_What is needed:_ Return every line from the one containing "Task: Click the Google" through the end of the items, copying each line unchanged and omitting the pictures.

Pointing items for screenshots and pages:

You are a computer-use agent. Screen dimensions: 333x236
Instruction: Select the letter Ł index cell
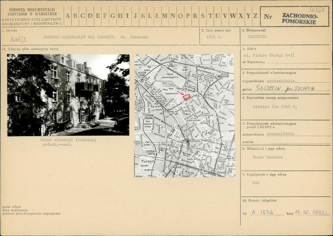(157, 16)
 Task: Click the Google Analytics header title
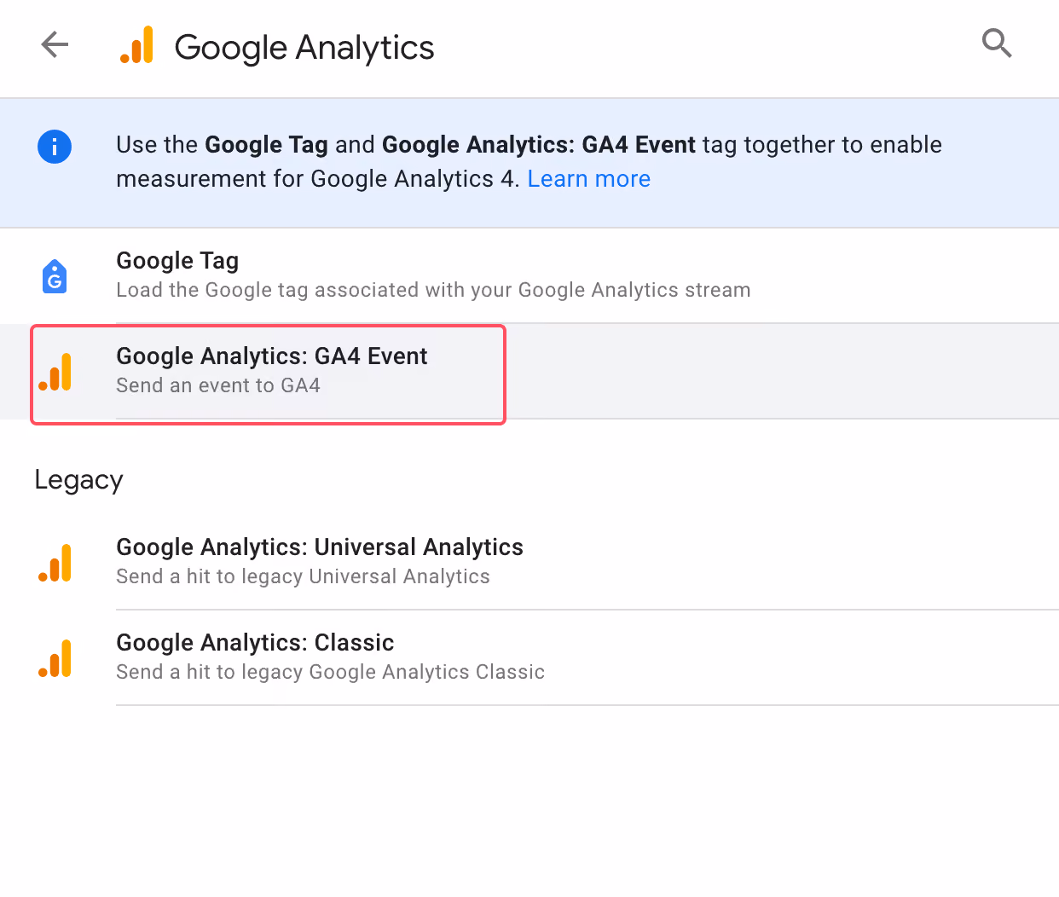click(304, 48)
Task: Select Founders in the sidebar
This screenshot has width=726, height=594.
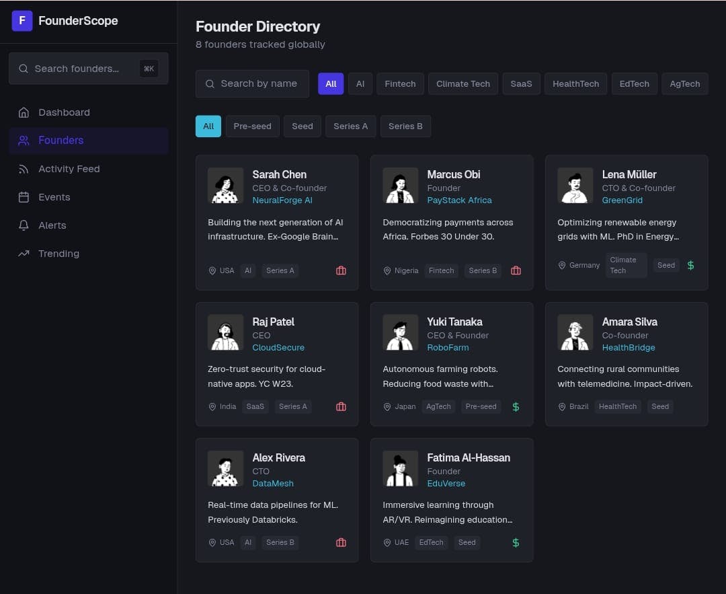Action: tap(89, 141)
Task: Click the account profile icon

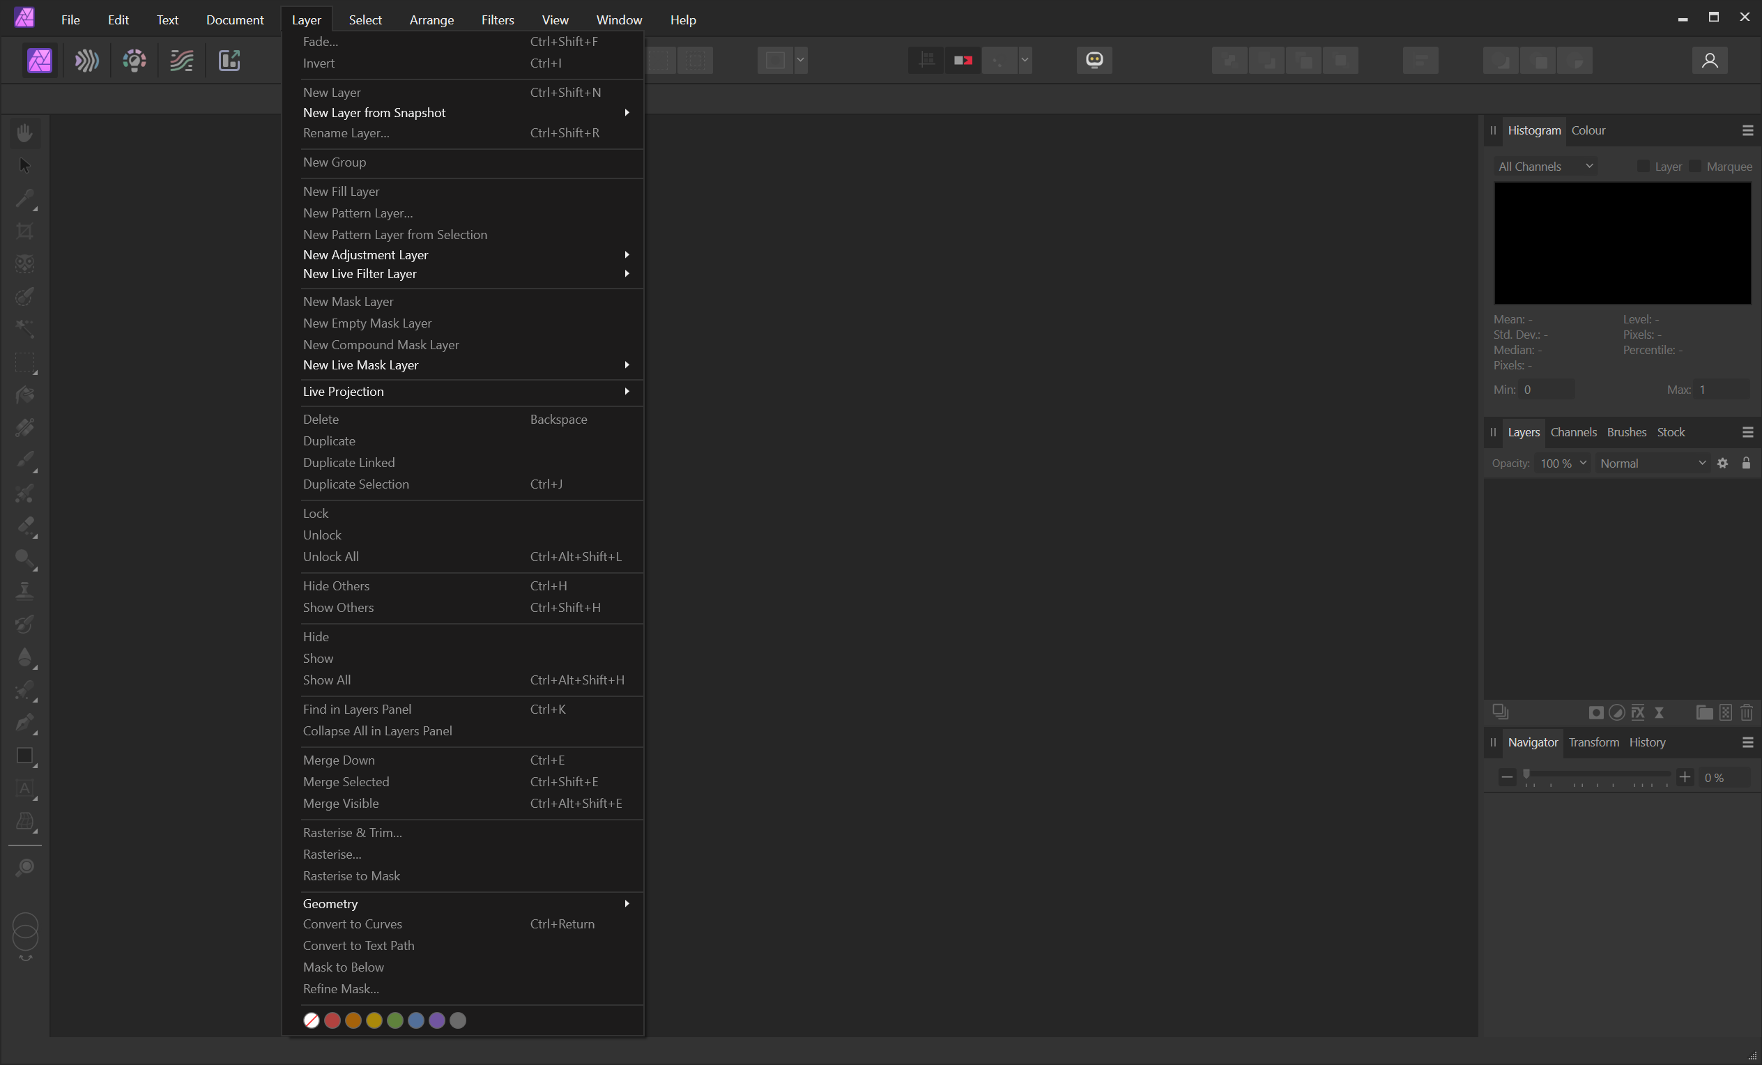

_Result for this exercise:_
 Task: Click the Google Analytics header title
click(304, 48)
Task: Select Founders in the sidebar
This screenshot has width=726, height=594.
Action: tap(89, 141)
Task: Click the account profile icon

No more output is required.